When Complex Migrations Go Surprisingly Well
One particular Lift & Shift surprised me, in that we overestimated its complexity. We were tasked with moving around 40 different workloads that had been deployed to several physical Kubernetes clusters running in a datacenter.
As a younger engineer, I had a bit more trepidation dealing with the infamous container orchestrator, but I was soon to learn that all of its supposed YAML complexity just made it more portable — as was its original design goal. We had to manually reconfigure ingresses for the new cloud provider’s load balancer, but the majority of the workloads migrated seamlessly to the new managed Kubernetes service. We even had leftover consulting time which we used to add a CI/CD system, just for fun!
“We’ve Always Done It This Way”
“Move & Improve” migrations didn’t always have the outcome we had hoped for.
Tools, processes, and technologies continually evolve, but teams and organizations sometimes don’t evolve along with them. As a consultancy, we had a preferred way to “improve” certain types of applications during a migration by applying configuration management and attempting to reshape them into horizontally scalable services.
But at a certain point of application complexity, our chosen config management tool just wasn’t up to the job, no matter how many hours of work we poured into it. We’d committed to the approach and it was a long arduous task. In retrospect, we should have swallowed a bit of our pride and changed tact.
This Is Not The Database Service You’re Looking For
Assumptions, it turns out, are a ticking time bomb in any cloud migration plan.
During the same migration, we had simply to move a MySQL database from one cloud provider to another. MySQL is a mature, trusted database with rock-solid import and export capabilities, but we were thwarted by the sheer size of this particular customer DB. It continued to grow at a rate that outpaced any reliable replication to our new provider, despite any method we tried.

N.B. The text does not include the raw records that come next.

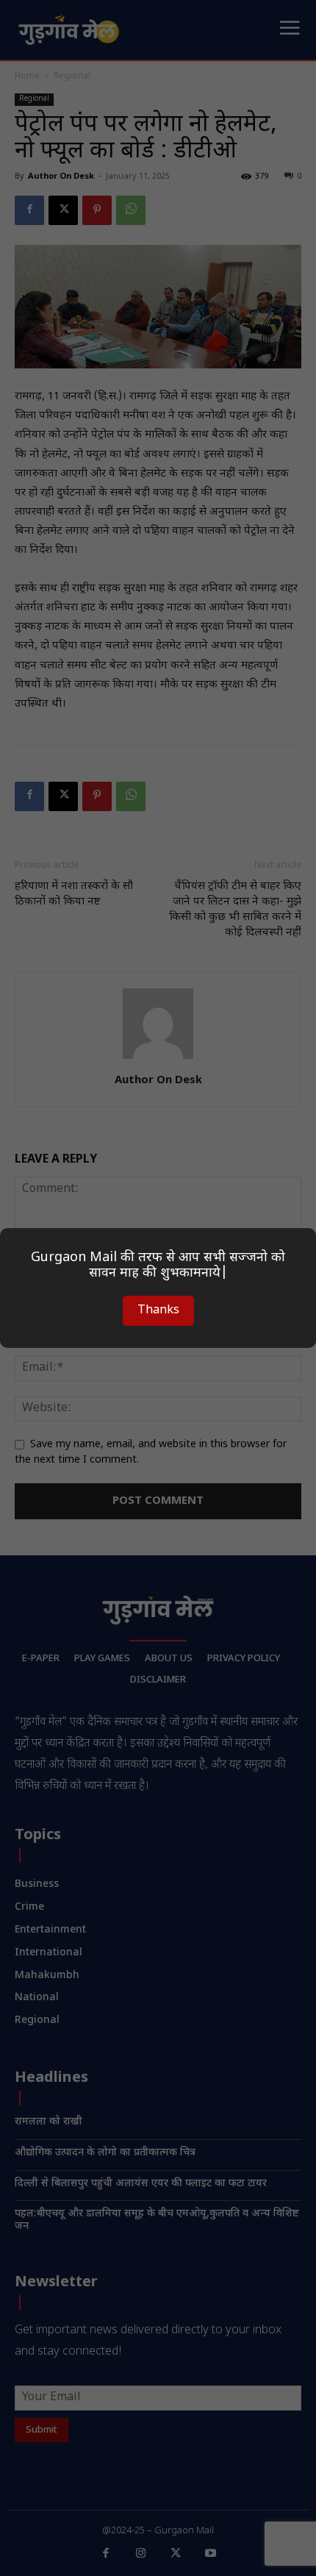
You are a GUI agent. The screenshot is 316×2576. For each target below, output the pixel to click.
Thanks (158, 1311)
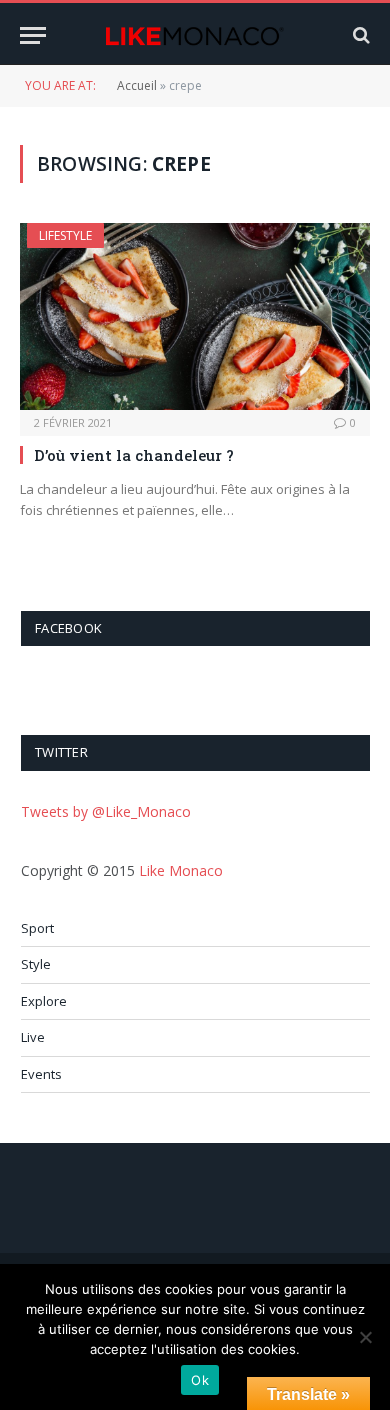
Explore (44, 1001)
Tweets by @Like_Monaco (106, 811)
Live (33, 1037)
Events (41, 1074)
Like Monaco (181, 870)
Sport (37, 928)
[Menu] (33, 35)
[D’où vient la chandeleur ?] (195, 316)
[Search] (359, 35)
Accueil (137, 85)
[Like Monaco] (194, 35)
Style (36, 964)
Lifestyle (65, 235)
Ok (200, 1380)
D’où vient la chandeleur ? (134, 455)
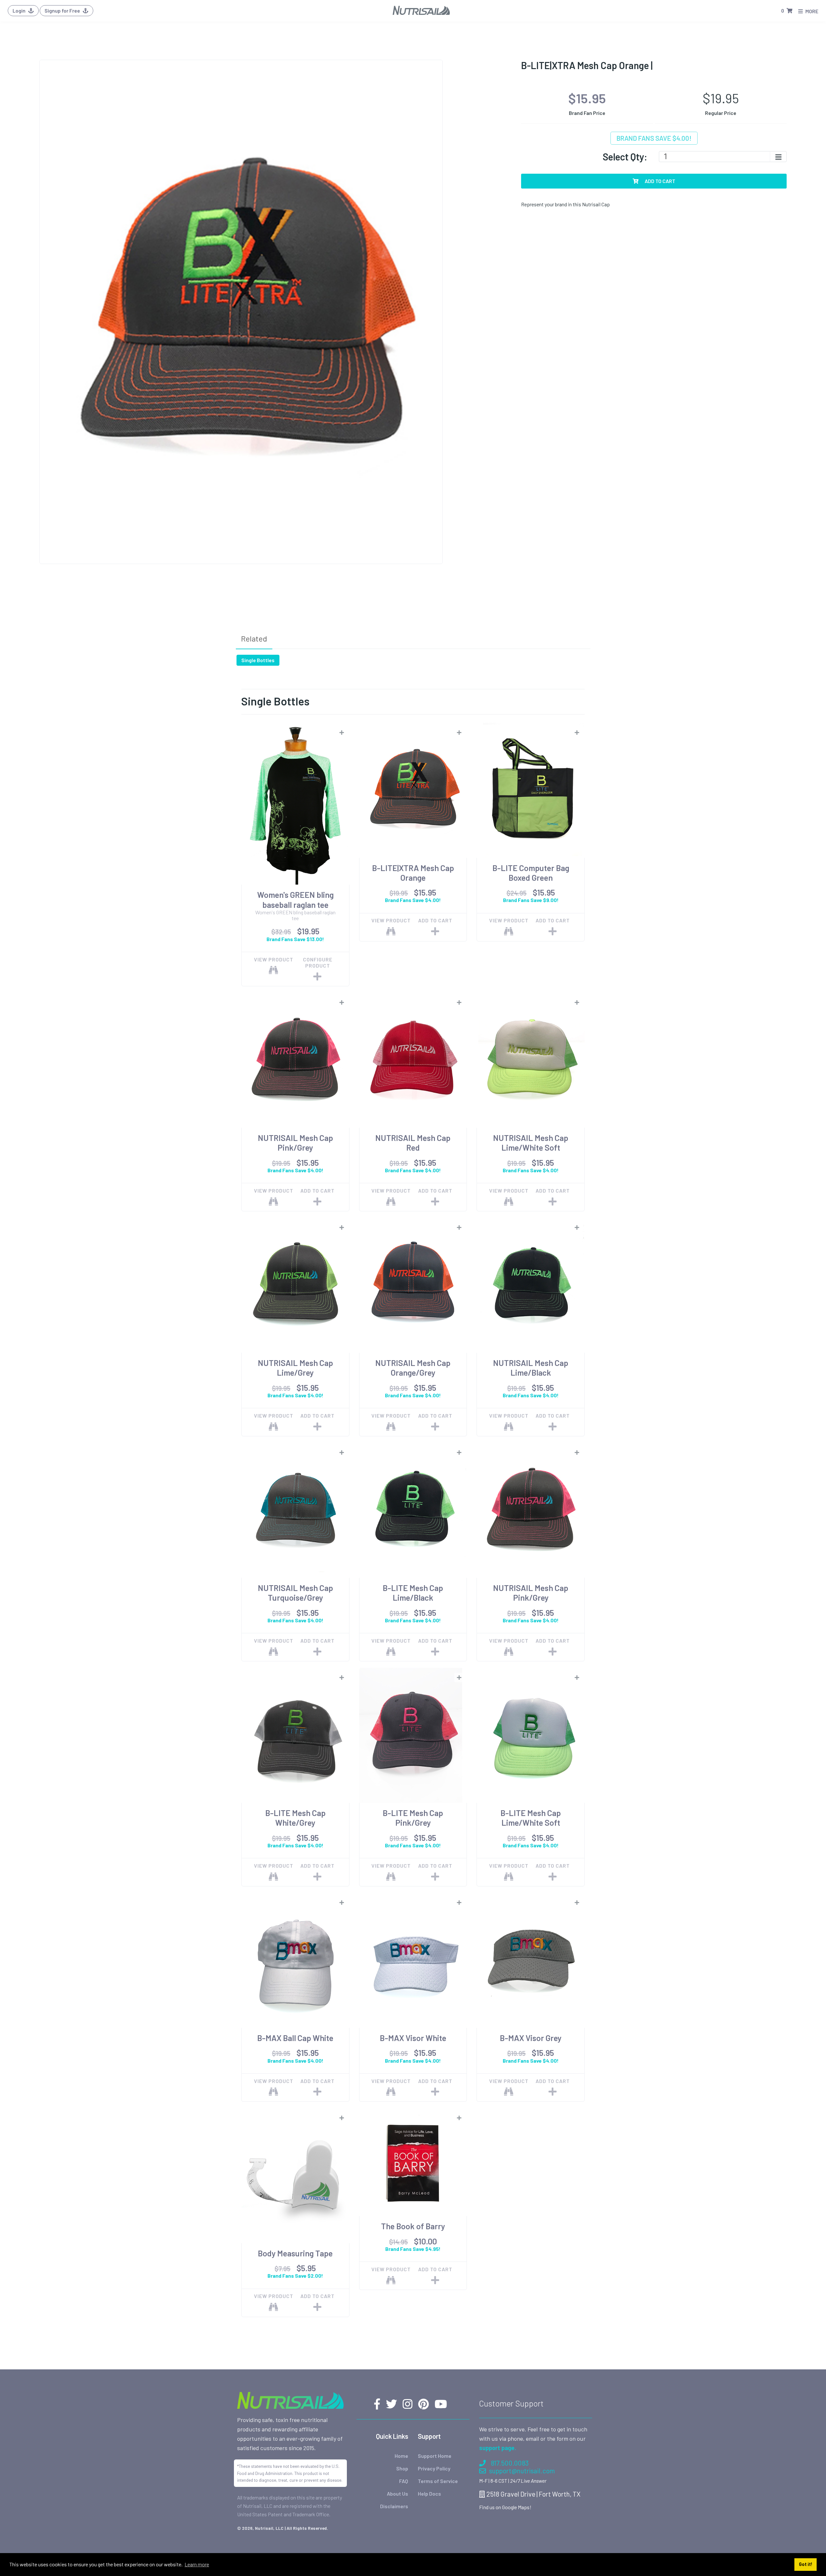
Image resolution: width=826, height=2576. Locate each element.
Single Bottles (258, 660)
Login (19, 10)
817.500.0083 (510, 2463)
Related (254, 638)
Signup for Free (63, 10)
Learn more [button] (197, 2564)
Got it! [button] (805, 2564)
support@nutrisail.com (522, 2471)
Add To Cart (659, 181)
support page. (497, 2447)
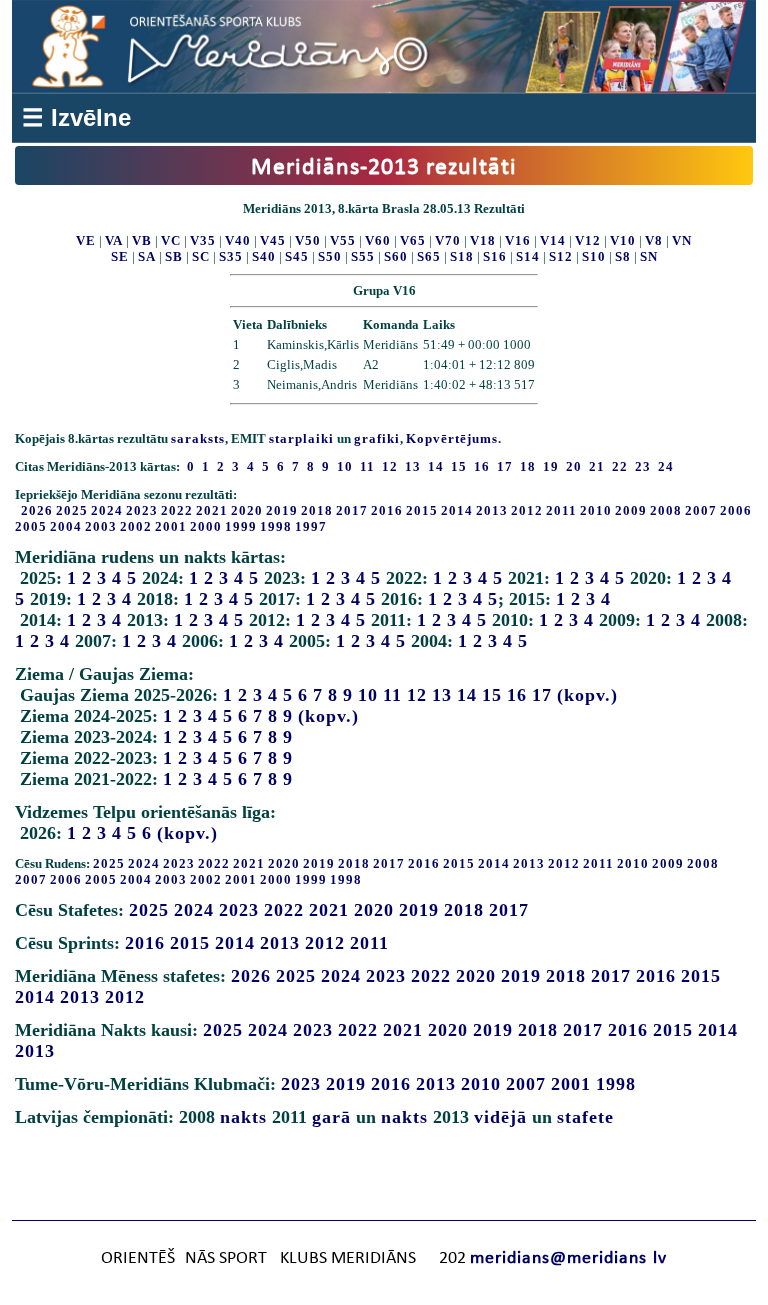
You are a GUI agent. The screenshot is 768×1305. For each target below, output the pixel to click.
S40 (264, 256)
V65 (413, 240)
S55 (363, 256)
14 (467, 695)
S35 (231, 256)
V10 (623, 240)
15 (492, 695)
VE (86, 240)
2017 (352, 510)
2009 (631, 510)
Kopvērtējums (452, 438)
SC (201, 256)
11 (392, 695)
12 (417, 695)
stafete (585, 1117)
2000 (206, 526)
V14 (553, 240)
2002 (136, 526)
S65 (429, 256)
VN (682, 240)
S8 (623, 256)
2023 (142, 510)
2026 (37, 510)
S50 (330, 256)
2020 (247, 510)
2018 (317, 510)
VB (142, 240)
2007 (701, 510)
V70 (448, 240)
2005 (31, 526)
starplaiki (301, 438)
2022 (177, 510)
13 (442, 695)
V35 (203, 240)
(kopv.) (587, 695)
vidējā (500, 1117)
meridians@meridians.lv (568, 1258)
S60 (396, 256)
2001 (171, 526)
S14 (528, 256)
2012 (527, 510)
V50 (308, 240)
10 (368, 695)
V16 (518, 240)
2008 (666, 510)
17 (542, 695)
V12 (588, 240)
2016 (387, 510)
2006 (736, 510)
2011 (561, 510)
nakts (243, 1117)
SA (147, 256)
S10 (594, 256)
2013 (492, 510)
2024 (107, 510)
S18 (462, 256)
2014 (457, 510)
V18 (483, 240)
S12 (561, 256)
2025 (72, 510)
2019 (282, 510)
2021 (212, 510)
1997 (311, 526)
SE (120, 256)
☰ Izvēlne (76, 117)
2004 (66, 526)
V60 (378, 240)
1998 (276, 526)
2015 (422, 510)
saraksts (198, 438)
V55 (343, 240)
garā (331, 1117)
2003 (101, 526)
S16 (495, 256)
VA (114, 240)
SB (174, 256)
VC (171, 240)
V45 (273, 240)
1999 (241, 526)
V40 (238, 240)
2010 (596, 510)
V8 (654, 240)
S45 (297, 256)
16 (517, 695)
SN (649, 256)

We even believed that we were being bottlenecked by the original host, as a deterrent to migration in the first place.
This experience shocked us as we had so many successful MySQL migrations under our collective belts. But, as we soon discovered, part of the problem was that we weren’t just migrating a database, we were migrating a component of technical debt. The customer was using MySQL for time-series data, which doesn’t make a great deal of sense for a relational database. It had grown in place into a bloated monster and needed to be almost completely deconstructed in order to move it. We could no longer assume our customers were doing things “properly” in the first place.
Parting Words of Migration Wisdom
What I learned from these experiences is that in the majority of cases, any attempt to save time, training, or investment by short-changing a complete cloud-native migration is just buying yourself more future technical debt.
Of course, every organization and workload is different, but if the purpose of migrating to the cloud is to take advantage of the cloud’s unique capabilities — scalability, elasticity, agility, resilience — you are going to find yourself disappointed unless you fully embrace cloud-native design principles and do some much-needed refactoring.
You don’t need to “Rip & Replace” everything on day one, and there are gradual approaches that can help you to break down your monoliths over time. Transformations often need to occur in teams, not just in technology. With careful planning, you can reskill your people, refactor your code, and migrate both to a place of cloud maturity.